Records provided:
== == ==

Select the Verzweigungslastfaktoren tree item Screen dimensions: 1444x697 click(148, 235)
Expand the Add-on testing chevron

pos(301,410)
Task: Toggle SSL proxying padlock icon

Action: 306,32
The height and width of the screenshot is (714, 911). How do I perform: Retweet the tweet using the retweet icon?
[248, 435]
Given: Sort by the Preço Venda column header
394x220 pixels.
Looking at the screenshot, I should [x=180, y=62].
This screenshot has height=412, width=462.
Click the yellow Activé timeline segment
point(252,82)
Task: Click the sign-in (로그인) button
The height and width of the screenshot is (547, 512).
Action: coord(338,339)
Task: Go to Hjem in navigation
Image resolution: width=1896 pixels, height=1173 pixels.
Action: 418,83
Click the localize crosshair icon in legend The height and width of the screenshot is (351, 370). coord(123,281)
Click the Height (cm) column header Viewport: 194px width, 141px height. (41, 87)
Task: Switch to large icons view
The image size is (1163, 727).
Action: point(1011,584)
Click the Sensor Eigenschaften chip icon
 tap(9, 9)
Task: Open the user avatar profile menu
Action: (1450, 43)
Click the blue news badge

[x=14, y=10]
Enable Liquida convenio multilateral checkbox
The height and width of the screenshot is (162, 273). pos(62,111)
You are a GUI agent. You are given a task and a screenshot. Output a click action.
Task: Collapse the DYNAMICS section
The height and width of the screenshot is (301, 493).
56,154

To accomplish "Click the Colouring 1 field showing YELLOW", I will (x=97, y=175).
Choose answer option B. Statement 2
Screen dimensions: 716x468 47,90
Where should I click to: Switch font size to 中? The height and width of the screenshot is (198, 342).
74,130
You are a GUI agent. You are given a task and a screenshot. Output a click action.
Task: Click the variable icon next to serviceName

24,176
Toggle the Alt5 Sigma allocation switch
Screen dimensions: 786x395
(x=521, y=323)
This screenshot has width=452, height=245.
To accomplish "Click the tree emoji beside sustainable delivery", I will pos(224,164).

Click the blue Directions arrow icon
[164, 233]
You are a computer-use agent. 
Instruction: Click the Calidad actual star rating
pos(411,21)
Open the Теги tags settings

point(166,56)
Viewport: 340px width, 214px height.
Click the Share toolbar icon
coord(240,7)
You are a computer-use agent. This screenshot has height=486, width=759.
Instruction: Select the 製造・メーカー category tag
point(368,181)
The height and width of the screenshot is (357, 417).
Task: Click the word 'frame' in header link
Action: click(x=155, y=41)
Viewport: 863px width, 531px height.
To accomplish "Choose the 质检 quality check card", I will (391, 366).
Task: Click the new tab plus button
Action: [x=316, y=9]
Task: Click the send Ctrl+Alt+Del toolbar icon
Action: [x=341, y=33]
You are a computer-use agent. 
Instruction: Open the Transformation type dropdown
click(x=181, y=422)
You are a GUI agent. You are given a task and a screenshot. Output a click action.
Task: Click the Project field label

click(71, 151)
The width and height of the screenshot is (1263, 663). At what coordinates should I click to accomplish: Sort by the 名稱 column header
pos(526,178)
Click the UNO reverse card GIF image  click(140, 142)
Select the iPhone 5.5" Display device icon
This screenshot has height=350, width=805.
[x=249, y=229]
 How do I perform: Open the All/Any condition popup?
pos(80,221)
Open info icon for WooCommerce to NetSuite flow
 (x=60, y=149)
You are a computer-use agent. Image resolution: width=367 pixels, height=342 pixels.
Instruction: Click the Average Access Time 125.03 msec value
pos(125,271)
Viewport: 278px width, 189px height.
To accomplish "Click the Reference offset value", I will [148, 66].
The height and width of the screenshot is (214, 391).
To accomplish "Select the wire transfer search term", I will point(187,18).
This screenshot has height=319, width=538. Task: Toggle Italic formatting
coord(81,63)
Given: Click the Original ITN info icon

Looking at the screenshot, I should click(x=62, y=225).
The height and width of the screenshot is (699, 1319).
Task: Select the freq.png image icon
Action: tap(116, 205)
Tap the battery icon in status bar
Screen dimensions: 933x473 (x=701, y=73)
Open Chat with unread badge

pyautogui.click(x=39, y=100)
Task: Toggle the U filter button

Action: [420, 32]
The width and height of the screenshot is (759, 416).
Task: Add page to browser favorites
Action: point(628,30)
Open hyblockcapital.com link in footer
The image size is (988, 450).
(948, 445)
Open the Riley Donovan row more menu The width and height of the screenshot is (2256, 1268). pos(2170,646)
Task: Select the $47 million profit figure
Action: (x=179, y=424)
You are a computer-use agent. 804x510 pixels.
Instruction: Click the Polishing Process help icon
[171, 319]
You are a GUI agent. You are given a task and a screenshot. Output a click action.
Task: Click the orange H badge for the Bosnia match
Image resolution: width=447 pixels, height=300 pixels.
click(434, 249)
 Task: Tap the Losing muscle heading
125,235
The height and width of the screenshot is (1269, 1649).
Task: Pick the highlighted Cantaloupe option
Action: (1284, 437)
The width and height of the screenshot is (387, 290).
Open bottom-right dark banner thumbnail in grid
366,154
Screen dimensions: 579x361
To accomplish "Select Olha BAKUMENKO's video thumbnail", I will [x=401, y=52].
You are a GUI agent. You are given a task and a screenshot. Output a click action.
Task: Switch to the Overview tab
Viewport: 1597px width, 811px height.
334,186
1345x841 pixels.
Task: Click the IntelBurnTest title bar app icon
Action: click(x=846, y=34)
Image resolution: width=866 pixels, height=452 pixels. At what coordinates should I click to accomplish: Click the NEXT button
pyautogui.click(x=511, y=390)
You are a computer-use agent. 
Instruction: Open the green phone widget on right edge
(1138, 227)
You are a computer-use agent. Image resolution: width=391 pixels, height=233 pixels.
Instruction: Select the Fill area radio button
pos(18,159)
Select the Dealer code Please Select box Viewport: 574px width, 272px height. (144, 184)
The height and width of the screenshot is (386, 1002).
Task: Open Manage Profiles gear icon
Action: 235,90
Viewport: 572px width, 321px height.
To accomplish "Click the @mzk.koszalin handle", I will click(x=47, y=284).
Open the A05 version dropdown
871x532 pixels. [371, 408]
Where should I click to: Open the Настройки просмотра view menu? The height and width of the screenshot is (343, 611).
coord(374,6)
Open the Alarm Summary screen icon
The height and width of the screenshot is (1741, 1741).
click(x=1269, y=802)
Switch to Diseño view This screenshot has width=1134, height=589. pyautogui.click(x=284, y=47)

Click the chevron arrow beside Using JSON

== == ==

Reproduce all of the lines above verbatim, from the first to the last.

Worked solution:
Select the Verzweigungslastfaktoren tree item Screen dimensions: 1444x697 click(148, 235)
Expand the Add-on testing chevron

pos(301,410)
Task: Toggle SSL proxying padlock icon

Action: 306,32
The height and width of the screenshot is (714, 911). How do I perform: Retweet the tweet using the retweet icon?
[248, 435]
Given: Sort by the Preço Venda column header
394x220 pixels.
Looking at the screenshot, I should [x=180, y=62].
This screenshot has height=412, width=462.
Click the yellow Activé timeline segment
point(252,82)
Task: Click the sign-in (로그인) button
The height and width of the screenshot is (547, 512).
Action: coord(338,339)
Task: Go to Hjem in navigation
Image resolution: width=1896 pixels, height=1173 pixels.
Action: 418,83
Click the localize crosshair icon in legend The height and width of the screenshot is (351, 370). coord(123,281)
Click the Height (cm) column header Viewport: 194px width, 141px height. (41, 87)
Task: Switch to large icons view
The image size is (1163, 727).
Action: point(1011,584)
Click the Sensor Eigenschaften chip icon
 tap(9, 9)
Task: Open the user avatar profile menu
Action: (1450, 43)
Click the blue news badge

[x=14, y=10]
Enable Liquida convenio multilateral checkbox
The height and width of the screenshot is (162, 273). pos(62,111)
You are a GUI agent. You are given a task and a screenshot. Output a click action.
Task: Collapse the DYNAMICS section
The height and width of the screenshot is (301, 493).
56,154

To accomplish "Click the Colouring 1 field showing YELLOW", I will (x=97, y=175).
Choose answer option B. Statement 2
Screen dimensions: 716x468 47,90
Where should I click to: Switch font size to 中? The height and width of the screenshot is (198, 342).
74,130
You are a GUI agent. You are given a task and a screenshot. Output a click action.
Task: Click the variable icon next to serviceName

24,176
Toggle the Alt5 Sigma allocation switch
Screen dimensions: 786x395
(x=521, y=323)
This screenshot has width=452, height=245.
To accomplish "Click the tree emoji beside sustainable delivery", I will pos(224,164).

Click the blue Directions arrow icon
[164, 233]
You are a computer-use agent. 
Instruction: Click the Calidad actual star rating
pos(411,21)
Open the Теги tags settings

point(166,56)
Viewport: 340px width, 214px height.
Click the Share toolbar icon
coord(240,7)
You are a computer-use agent. This screenshot has height=486, width=759.
Instruction: Select the 製造・メーカー category tag
point(368,181)
The height and width of the screenshot is (357, 417).
Task: Click the word 'frame' in header link
Action: click(x=155, y=41)
Viewport: 863px width, 531px height.
To accomplish "Choose the 质检 quality check card", I will (391, 366).
Task: Click the new tab plus button
Action: [x=316, y=9]
Task: Click the send Ctrl+Alt+Del toolbar icon
Action: [x=341, y=33]
You are a computer-use agent. 
Instruction: Open the Transformation type dropdown
click(x=181, y=422)
You are a GUI agent. You are given a task and a screenshot. Output a click action.
Task: Click the Project field label

click(71, 151)
The width and height of the screenshot is (1263, 663). At what coordinates should I click to accomplish: Sort by the 名稱 column header
pos(526,178)
Click the UNO reverse card GIF image  click(140, 142)
Select the iPhone 5.5" Display device icon
This screenshot has height=350, width=805.
[x=249, y=229]
 How do I perform: Open the All/Any condition popup?
pos(80,221)
Open info icon for WooCommerce to NetSuite flow
 (x=60, y=149)
You are a computer-use agent. Image resolution: width=367 pixels, height=342 pixels.
Instruction: Click the Average Access Time 125.03 msec value
pos(125,271)
Viewport: 278px width, 189px height.
To accomplish "Click the Reference offset value", I will [148, 66].
The height and width of the screenshot is (214, 391).
To accomplish "Select the wire transfer search term", I will point(187,18).
This screenshot has height=319, width=538. Task: Toggle Italic formatting
coord(81,63)
Given: Click the Original ITN info icon

Looking at the screenshot, I should click(x=62, y=225).
The height and width of the screenshot is (699, 1319).
Task: Select the freq.png image icon
Action: tap(116, 205)
Tap the battery icon in status bar
Screen dimensions: 933x473 (x=701, y=73)
Open Chat with unread badge

pyautogui.click(x=39, y=100)
Task: Toggle the U filter button

Action: [420, 32]
The width and height of the screenshot is (759, 416).
Task: Add page to browser favorites
Action: point(628,30)
Open hyblockcapital.com link in footer
The image size is (988, 450).
(948, 445)
Open the Riley Donovan row more menu The width and height of the screenshot is (2256, 1268). pos(2170,646)
Task: Select the $47 million profit figure
Action: (x=179, y=424)
You are a computer-use agent. 804x510 pixels.
Instruction: Click the Polishing Process help icon
[171, 319]
You are a GUI agent. You are given a task and a screenshot. Output a click action.
Task: Click the orange H badge for the Bosnia match
Image resolution: width=447 pixels, height=300 pixels.
click(434, 249)
 Task: Tap the Losing muscle heading
125,235
The height and width of the screenshot is (1269, 1649).
Task: Pick the highlighted Cantaloupe option
Action: (1284, 437)
The width and height of the screenshot is (387, 290).
Open bottom-right dark banner thumbnail in grid
366,154
Screen dimensions: 579x361
To accomplish "Select Olha BAKUMENKO's video thumbnail", I will [x=401, y=52].
You are a GUI agent. You are given a task and a screenshot. Output a click action.
Task: Switch to the Overview tab
Viewport: 1597px width, 811px height.
334,186
1345x841 pixels.
Task: Click the IntelBurnTest title bar app icon
Action: click(x=846, y=34)
Image resolution: width=866 pixels, height=452 pixels. At what coordinates should I click to accomplish: Click the NEXT button
pyautogui.click(x=511, y=390)
You are a computer-use agent. 
Instruction: Open the green phone widget on right edge
(1138, 227)
You are a computer-use agent. Image resolution: width=391 pixels, height=233 pixels.
Instruction: Select the Fill area radio button
pos(18,159)
Select the Dealer code Please Select box Viewport: 574px width, 272px height. (144, 184)
The height and width of the screenshot is (386, 1002).
Task: Open Manage Profiles gear icon
Action: 235,90
Viewport: 572px width, 321px height.
To accomplish "Click the @mzk.koszalin handle", I will click(x=47, y=284).
Open the A05 version dropdown
871x532 pixels. [371, 408]
Where should I click to: Open the Настройки просмотра view menu? The height and width of the screenshot is (343, 611).
coord(374,6)
Open the Alarm Summary screen icon
The height and width of the screenshot is (1741, 1741).
click(x=1269, y=802)
Switch to Diseño view This screenshot has width=1134, height=589. pyautogui.click(x=284, y=47)

Click the chevron arrow beside Using JSON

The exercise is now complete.